I got to see my aunt at the birthday party for my nephew (my older brother's son). She came to the party and laughed and enjoyed herself. We gave each other "the eye" and a stifled laugh when my nephew squirmed at the hugs of other family members. We made eye contact and each opened our eyes wide at the squeals ensuing when my 3-year-old son and my nephew (who turned 3) each wanted the same toy at the same time. I programmed Michael's insulin pump and counted his carbs for his lunch as I sat across the table from her. I saw her give a gracious smile as some family member unintentionally set the whole bowl of potato salad in front of her. I whispered in my mom's ear to move the potato salad since my aunt couldn't do it--and wouldn't do it for fear of insulting the family member. My mom and aunt had cups of coffee and watched the Auburn game and spoke of the recent things going on in their lives. I chased my kids and made sure I was the only one doing that-- and that my mom could have an uninterrupted visit with my aunt. I gave my aunt a hug goodbye and watched her drive away in her car.
48 hours later, I was told she passed away.
I knew something was wrong the minute my husband came inside, threw his lunch box down, came over to me and hugged me. I said "Is everything ok?" I figured he was told he'd have to work out of town or something. He just had this look on his face like things were not right.
"Aunt Robyn passed away in the night" he said.
I shook my head as I tried to process the words he had spoken. I think I even smiled because I was certain he was joking. "No she didn't" I said back to him.
He nodded, and he was not smiling.
I shook my head again. "No. She didn't. I just saw her!"
He said "I know. I know." He gave me another hug.
I started to bawl. "But how??? And how do you know before I did?"
He said my mom called his mom (they're neighbors) and my mom asked his mom to call him and tell him. My mom knew she wouldn't be able to tell me and hold it together.
I couldn't wrap my head around it and I was in a fog for a solid 24 hours. I hardly slept that night. I cried the whole next day. I'm surprised I got any work done at all. The memorial service was a couple days later. My sister-in-law and I sang "Holy Spirit" by Francesca Batistelli. The weight of mourning in the funeral home was dense and oppressive. But I still couldn't believe she was gone.
Today, her car sits in my driveway. And it's the car that makes this real. Until receiving the car, I could pretend she was still here. I only saw her every couple months, so I could pretend for a while that everything was fine. But seeing her car sitting in my driveway takes away the ability to pretend. It makes it real and very finite.
I miss her so. I'm so joyful for the fact that our last visit together was such a happy one filled with family and laughter. The sorrow today is real. It's not getting easier. I will miss her everyday.

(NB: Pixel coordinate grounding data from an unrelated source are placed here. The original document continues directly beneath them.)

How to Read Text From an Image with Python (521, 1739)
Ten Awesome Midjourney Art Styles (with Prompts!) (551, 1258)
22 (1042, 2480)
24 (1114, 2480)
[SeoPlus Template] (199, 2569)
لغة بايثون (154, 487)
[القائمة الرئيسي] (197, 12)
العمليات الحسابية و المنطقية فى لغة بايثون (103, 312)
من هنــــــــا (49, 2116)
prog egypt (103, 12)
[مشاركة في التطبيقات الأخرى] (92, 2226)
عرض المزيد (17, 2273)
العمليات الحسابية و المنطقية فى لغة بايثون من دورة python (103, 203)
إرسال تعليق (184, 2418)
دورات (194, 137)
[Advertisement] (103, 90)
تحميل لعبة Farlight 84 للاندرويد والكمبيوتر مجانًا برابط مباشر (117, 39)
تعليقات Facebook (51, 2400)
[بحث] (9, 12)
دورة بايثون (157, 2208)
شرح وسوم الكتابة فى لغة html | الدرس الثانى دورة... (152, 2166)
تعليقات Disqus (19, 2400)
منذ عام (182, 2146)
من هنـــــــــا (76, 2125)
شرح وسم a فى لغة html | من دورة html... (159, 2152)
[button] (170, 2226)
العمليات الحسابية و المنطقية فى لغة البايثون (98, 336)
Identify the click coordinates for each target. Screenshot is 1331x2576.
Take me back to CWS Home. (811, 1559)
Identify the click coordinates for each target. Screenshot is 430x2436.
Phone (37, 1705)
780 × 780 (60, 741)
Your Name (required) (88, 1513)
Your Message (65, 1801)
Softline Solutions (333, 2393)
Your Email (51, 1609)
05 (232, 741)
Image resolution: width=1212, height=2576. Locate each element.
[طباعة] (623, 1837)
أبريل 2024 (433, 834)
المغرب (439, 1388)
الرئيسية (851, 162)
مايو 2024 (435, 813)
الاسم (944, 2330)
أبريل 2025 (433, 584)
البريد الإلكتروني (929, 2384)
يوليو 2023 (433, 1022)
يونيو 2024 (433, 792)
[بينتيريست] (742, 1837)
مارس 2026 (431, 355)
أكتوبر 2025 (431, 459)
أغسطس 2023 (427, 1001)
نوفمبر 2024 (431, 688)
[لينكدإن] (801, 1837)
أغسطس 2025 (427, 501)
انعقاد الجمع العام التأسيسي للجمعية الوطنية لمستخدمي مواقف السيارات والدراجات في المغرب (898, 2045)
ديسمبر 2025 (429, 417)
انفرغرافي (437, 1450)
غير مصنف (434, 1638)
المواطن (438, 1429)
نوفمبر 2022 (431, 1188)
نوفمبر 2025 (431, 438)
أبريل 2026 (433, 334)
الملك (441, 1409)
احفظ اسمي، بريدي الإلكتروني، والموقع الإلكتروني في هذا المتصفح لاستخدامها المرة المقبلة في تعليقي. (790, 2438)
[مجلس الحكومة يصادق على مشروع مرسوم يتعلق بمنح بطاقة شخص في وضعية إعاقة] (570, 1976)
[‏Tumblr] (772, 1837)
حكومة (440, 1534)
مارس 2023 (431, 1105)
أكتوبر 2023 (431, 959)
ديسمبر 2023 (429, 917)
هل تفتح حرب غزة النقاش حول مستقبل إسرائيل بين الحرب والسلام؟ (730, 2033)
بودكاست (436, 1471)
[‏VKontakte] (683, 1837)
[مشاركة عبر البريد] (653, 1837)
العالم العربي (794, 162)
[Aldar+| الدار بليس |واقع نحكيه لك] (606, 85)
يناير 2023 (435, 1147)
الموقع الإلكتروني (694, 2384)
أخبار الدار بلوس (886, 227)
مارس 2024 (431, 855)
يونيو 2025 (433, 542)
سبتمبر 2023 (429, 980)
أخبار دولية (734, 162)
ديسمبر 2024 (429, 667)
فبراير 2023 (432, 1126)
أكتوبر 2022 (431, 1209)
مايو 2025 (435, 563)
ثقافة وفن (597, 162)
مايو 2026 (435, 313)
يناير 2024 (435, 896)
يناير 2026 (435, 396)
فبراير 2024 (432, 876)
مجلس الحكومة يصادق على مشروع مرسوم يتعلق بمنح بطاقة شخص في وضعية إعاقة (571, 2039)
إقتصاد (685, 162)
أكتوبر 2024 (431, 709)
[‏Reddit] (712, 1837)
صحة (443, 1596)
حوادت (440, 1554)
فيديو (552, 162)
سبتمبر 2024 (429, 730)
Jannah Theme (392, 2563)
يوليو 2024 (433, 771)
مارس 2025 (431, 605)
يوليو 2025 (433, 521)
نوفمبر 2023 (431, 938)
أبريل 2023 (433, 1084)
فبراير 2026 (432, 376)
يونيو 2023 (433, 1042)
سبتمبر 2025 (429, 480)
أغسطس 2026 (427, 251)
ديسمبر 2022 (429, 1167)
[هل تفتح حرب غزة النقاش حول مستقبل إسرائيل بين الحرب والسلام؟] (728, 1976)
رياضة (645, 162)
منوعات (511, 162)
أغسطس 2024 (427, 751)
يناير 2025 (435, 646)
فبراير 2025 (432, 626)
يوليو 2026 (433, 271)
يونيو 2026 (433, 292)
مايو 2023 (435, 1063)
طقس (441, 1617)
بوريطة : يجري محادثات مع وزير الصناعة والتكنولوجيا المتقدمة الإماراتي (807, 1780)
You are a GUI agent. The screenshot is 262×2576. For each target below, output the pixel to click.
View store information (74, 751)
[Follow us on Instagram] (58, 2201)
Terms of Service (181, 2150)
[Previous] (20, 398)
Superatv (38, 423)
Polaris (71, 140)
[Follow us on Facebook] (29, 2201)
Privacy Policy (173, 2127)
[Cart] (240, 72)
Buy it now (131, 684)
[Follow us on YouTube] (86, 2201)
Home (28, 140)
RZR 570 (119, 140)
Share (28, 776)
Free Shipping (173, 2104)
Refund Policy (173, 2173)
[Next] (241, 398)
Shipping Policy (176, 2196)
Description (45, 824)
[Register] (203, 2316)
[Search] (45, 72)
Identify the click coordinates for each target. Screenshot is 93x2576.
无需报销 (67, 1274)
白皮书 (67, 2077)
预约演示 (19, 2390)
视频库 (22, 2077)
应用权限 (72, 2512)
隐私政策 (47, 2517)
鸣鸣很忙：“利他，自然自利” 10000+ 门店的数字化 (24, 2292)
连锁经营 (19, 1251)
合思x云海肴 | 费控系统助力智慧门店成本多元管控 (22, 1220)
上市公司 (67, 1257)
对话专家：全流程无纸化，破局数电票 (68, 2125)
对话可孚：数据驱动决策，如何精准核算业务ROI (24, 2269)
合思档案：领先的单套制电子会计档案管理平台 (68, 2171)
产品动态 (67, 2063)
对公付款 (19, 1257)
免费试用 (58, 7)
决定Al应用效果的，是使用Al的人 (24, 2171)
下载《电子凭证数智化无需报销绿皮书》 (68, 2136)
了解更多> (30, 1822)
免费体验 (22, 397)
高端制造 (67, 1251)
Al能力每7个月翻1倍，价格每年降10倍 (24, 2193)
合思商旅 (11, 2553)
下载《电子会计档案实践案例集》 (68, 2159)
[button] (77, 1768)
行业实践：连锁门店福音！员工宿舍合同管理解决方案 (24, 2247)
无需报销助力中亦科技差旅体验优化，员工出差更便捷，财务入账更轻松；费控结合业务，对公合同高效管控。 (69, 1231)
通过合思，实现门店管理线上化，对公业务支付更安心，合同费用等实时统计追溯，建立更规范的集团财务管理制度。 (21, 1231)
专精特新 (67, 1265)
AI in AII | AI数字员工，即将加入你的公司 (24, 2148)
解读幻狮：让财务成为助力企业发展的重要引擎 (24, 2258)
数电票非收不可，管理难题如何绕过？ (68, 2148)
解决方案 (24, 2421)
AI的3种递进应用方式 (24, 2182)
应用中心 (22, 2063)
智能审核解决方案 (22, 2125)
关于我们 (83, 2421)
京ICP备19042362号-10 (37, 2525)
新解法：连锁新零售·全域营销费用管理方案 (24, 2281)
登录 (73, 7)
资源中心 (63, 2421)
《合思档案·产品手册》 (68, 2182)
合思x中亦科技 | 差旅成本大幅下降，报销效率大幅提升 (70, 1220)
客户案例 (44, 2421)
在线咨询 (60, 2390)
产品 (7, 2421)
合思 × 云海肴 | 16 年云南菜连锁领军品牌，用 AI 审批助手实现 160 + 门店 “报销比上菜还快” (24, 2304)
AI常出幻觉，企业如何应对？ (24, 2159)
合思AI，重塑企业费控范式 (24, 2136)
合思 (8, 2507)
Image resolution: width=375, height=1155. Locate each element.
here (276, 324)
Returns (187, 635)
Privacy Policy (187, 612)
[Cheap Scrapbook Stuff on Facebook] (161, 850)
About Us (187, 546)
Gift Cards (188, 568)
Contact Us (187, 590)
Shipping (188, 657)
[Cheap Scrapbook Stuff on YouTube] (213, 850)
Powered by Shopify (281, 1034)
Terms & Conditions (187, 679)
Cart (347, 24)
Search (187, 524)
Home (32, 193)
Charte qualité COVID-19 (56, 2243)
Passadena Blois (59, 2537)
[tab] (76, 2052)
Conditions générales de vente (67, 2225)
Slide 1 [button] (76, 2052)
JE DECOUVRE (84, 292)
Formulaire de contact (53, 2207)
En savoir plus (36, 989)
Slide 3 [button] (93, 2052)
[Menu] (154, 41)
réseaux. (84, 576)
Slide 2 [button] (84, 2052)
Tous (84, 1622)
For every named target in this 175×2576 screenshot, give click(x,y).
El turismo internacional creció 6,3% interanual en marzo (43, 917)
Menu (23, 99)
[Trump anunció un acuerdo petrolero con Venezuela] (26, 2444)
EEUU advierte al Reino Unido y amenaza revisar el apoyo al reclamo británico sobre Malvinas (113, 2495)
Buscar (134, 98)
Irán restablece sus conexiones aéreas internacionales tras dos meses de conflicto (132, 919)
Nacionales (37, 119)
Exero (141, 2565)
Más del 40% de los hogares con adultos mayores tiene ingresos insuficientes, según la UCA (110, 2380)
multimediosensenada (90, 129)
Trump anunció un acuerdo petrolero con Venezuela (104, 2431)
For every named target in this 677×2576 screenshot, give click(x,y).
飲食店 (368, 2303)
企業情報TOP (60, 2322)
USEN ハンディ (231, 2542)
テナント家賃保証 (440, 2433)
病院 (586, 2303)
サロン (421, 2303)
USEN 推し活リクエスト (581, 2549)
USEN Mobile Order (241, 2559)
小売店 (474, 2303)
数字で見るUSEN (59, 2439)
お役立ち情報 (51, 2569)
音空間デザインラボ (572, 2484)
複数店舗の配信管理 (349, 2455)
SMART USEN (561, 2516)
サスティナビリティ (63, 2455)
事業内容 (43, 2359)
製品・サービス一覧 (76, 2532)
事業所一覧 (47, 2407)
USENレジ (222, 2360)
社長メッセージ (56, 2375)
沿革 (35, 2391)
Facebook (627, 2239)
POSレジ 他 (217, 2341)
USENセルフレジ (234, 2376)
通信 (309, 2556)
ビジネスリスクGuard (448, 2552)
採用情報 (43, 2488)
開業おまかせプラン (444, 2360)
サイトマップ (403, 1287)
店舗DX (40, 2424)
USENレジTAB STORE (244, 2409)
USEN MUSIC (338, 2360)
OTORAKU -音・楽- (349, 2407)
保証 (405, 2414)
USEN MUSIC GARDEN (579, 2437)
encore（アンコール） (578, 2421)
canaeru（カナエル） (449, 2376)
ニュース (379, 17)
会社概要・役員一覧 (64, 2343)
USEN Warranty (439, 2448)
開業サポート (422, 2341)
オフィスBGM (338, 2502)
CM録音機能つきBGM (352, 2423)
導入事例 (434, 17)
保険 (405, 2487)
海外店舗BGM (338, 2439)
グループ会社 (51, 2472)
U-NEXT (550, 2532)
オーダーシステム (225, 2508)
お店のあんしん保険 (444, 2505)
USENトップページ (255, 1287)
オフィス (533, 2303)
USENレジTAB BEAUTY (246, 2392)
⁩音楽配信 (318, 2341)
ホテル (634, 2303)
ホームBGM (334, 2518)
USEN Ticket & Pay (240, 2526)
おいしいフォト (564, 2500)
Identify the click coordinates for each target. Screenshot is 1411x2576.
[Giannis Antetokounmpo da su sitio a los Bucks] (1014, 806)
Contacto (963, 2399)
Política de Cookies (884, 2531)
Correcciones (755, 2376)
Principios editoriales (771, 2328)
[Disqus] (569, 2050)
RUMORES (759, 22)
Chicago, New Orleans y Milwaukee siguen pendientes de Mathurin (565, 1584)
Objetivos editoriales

I will honor her life in the way that I manage my son's diabetes. I will never give up on making sure he receives the top care available. I will never back down when it comes to getting him the supplies that he needs. I will be the cheerleader for my family, the way that my aunt was for us. I will remember the things that made her happy, and I will choose to think joyfully that she would be happy in knowing that we were finding happiness.
In loving memory to Aunt Robyn. The hurt is real, but I'm choosing to dwell on the happy times you had and the way you made us feel in your happiness.